The Milkweed Diaries

Saturday, July 26, 2008

Christopher's Sunflowers

At the end of last summer, Christopher harvested hundreds of seeds from sunflowers -- wild sunflowers, Mexican sunflowers, and various of the ten or so cultivars that we grew last year -- and saved them all in a big mason jar over the winter to replant this spring. He planted a giant patch at the northeast corner of our main veggie garden.

Now there are sunflowers blooming to beat the band!

Here (photos above and below) are some of the blooms in the big patch that C. planted. Besides being beautiful, they're highly functional. Their roots are breaking up the soil in a spot where we'll plant vegetables next year, and once they're done blooming, they'll make great biomass for the compost pile.

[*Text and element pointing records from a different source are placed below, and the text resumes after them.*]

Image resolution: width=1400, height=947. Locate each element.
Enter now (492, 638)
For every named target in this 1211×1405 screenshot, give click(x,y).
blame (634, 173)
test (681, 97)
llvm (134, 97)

AND, they attract a swarm of garden helpers. I've watched all kinds of birds and insects get very excited about the mondo patch of sunflowers. There's a bright yellow gold finch who especially seems to love them, and the bees are all over them.

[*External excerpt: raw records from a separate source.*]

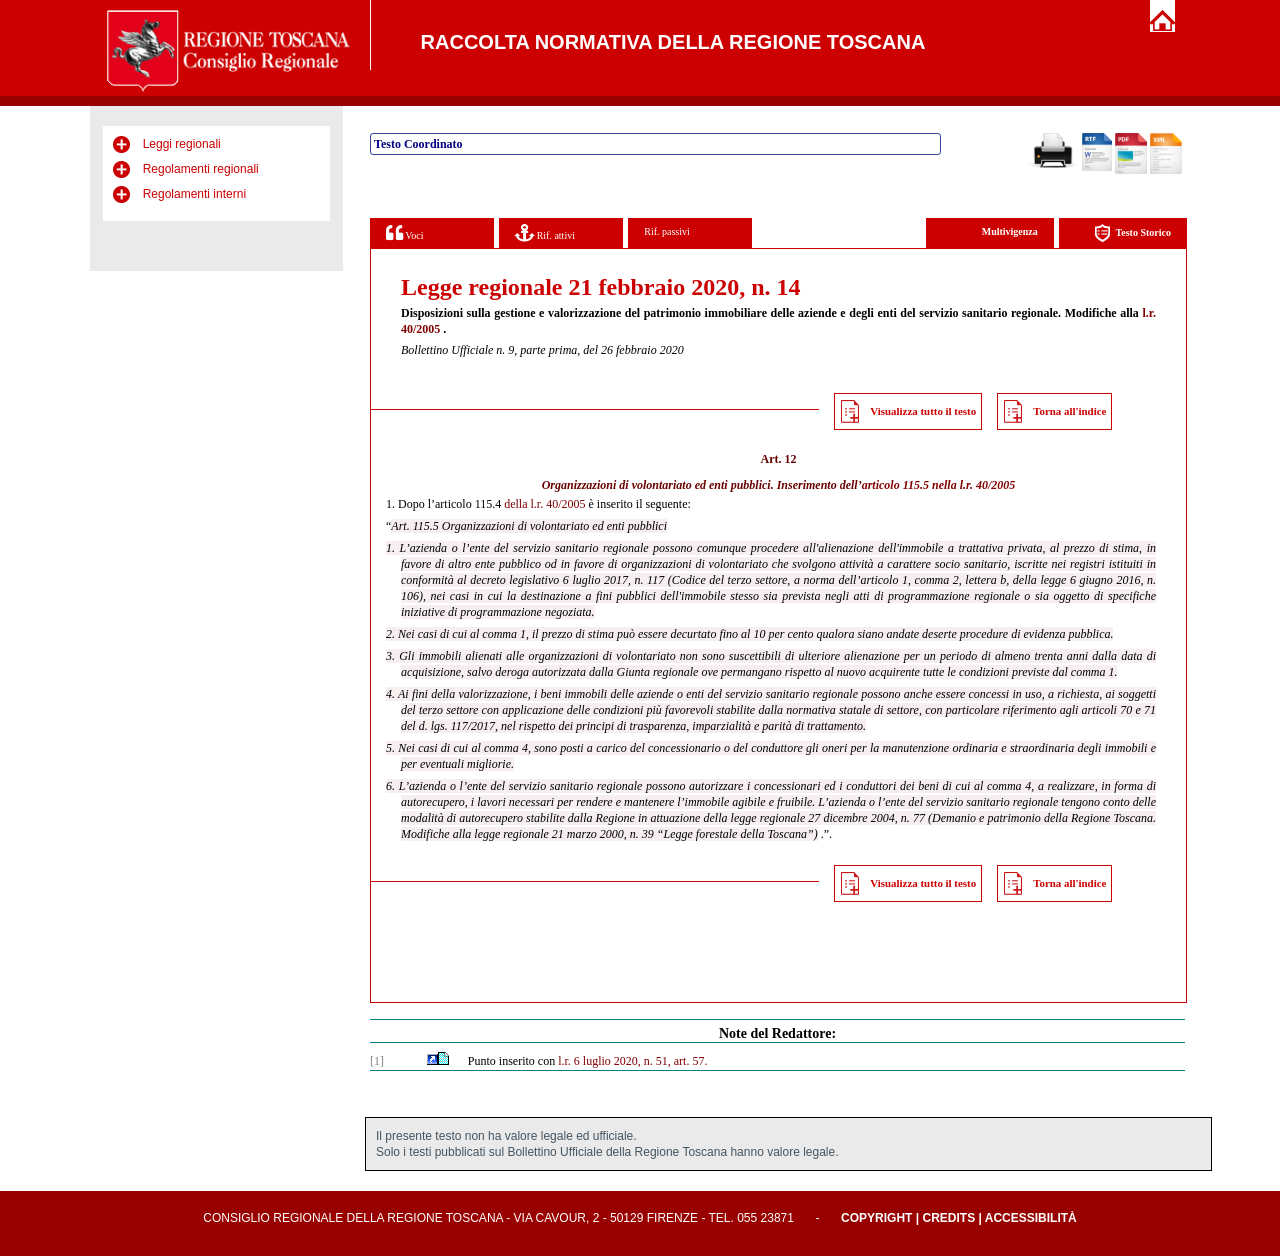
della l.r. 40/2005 (544, 504)
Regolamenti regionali (201, 169)
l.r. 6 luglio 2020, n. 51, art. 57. (632, 1061)
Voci (404, 232)
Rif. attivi (545, 232)
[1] (377, 1061)
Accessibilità (1031, 1218)
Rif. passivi (667, 231)
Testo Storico (1132, 233)
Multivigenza (1010, 231)
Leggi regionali (182, 144)
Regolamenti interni (194, 194)
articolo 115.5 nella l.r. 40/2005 (939, 485)
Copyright (876, 1218)
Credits (948, 1218)
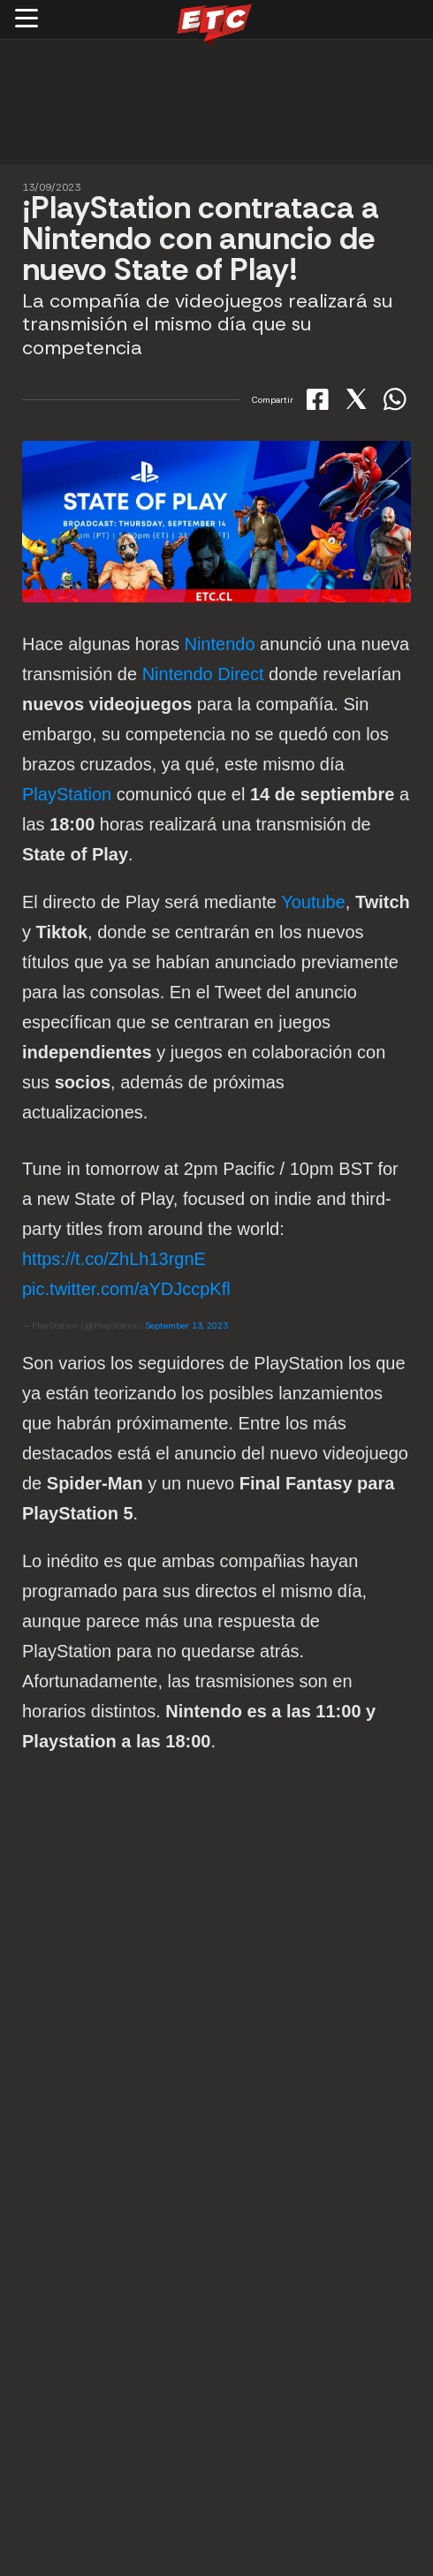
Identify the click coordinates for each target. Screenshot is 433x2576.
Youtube (313, 902)
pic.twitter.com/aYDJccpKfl (126, 1289)
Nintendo (219, 644)
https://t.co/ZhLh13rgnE (114, 1259)
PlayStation (66, 794)
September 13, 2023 (187, 1325)
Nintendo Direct (203, 674)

We want our garden to be swarming with beneficial insects, pollinators, and birds, so setting a table of big, gold, heaping dinner plates for those of the bird and insect persuasion is a wonderful way to bring them in.

It's hard to take any of the bloom banquet away from the birds and bees, but it's just such a pleasure to bring a few inside (see below)....

I'm feeling so grateful to C. for saving sunflower seeds and planting them - especially since he's out of town for a week, at what appears to be the height of the sunflower sunburst. It warms my heart to have these sunny reminders of him around the garden and house this week!